Organizational and contextual influences on the emergence and effectiveness of charismatic leadership
Boas Shamir, Jane M. Howell
The Leadership Quarterly
Volume 10, Issue 2, Summer 1999, Pages 257–283
The research propositions in this paper were developed out of the argument or premise that while charismatic leadership principles and processes potentially apply across a wide variety of situations, the emergence and effectiveness of such leadership may be facilitated by some contexts and inhibited by others
Proposition 1: Charismatic leaders are more likely to emerge under conditions of turbulence and crisis than under conditions of stability and continuity. However, crisis is neither a sufficient nor a necessary condition for the emergence of charismatic leaders.
Proposition 2: Charismatic leadership is more likely to emerge and be effective in psychologically weak situations than in psychologically strong situations.

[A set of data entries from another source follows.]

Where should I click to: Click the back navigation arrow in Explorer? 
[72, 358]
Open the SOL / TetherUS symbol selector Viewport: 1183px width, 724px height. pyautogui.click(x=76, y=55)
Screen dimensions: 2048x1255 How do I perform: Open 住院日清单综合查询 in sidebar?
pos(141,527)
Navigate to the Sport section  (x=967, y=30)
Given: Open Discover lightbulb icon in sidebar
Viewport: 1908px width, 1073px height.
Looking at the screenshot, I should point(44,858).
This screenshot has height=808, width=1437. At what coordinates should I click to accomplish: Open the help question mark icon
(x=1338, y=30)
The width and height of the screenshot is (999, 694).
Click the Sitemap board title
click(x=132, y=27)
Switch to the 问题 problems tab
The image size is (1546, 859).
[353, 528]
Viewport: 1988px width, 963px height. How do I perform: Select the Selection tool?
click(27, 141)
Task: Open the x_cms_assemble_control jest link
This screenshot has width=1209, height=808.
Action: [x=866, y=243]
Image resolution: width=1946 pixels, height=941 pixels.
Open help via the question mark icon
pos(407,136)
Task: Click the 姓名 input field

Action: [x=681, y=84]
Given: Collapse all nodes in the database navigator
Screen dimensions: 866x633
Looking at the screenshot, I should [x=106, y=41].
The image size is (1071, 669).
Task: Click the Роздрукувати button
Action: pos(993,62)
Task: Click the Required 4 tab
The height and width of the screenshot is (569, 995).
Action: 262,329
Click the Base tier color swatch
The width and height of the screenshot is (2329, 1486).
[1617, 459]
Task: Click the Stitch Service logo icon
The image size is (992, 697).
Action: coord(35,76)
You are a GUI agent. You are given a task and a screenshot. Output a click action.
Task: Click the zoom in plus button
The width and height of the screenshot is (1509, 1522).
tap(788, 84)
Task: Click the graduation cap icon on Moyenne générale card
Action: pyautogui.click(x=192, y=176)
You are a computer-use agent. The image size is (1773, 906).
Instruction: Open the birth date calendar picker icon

Proposition 3: Charismatic leadership is more likely to emerge and be effective in dynamic organizational environments that require and enable the introduction of new strategies, markets, products and technologies.
Proposition 4: Charismatic leadership is more likely to emerge and be effective at the early (entrepreneurial) stage, and the late stages (collaboration stage and renewal crisis) than in the middle stages of the organizational life-cycle.
Proposition 5: Charismatic leadership is more likely to emerge and be effective the lower the analyzability of the organizational or departmental technology.
Proposition 6: Charismatic leadership is more likely to emerge and be effective when the tasks of organizational members are challenging and complex, and require individual and group initiative, responsibility, creativity and intense effort.
Proposition 7: Charismatic leadership is more likely to emerge and be effective when performance goals are ambiguous and extrinsic rewards cannot be strongly linked to performance.
Proposition 8: Charismatic leadership is more likely to emerge and be effective in organic organizations than in mechanistic organizations.
Proposition 9: Charismatic leadership is more likely to emerge and be effective in organizations with a clan mode of governance than in organizations with either a market or bureaucratic mode of governance.
Proposition 10: Charismatic leadership is more likely to emerge and be effective in adaptive than in non-adaptive organizational cultures.
Proposition 11: New leaders are more likely than established leaders to emerge as charismatic and have a charismatic influence on organizational members.
Proposition 12: New charismatic leaders are more likely to emerge and be effective when they succeed non-charismatic leaders than when they succeed charismatic former leaders.
Proposition 13: Charismatic leadership is more likely to emerge at the top level of the organization than at lower levels. However, charismatic leadership is not restricted to the top organizational level.
Proposition 14: Charismatic leadership at higher organizational levels will rely on image building, articulation of a strategic vision, rhetorical skills and symbolic activities to produce charismatic effects on followers, while charismatic leadership at lower organizational levels will rely on personal role modeling, building a collective identity within the team, and conveying confidence in followers' capabilities.
Proposition 15: Charismatic leadership is more likely to emerge and be effective when the organizational goals and primary tasks are consistent with dominant social values, and offer both leader and followers an opportunity for moral involvement.
The paper quoted D.A. Waldman, F.J. Yammarino, "CEO charismatic leadership: Levels of management and levels of analysis effects"
Academy of Management Review, 2 (1999), pp. 266–285
This paper also contains theoretical propositions above charismatic leadership at CEO level.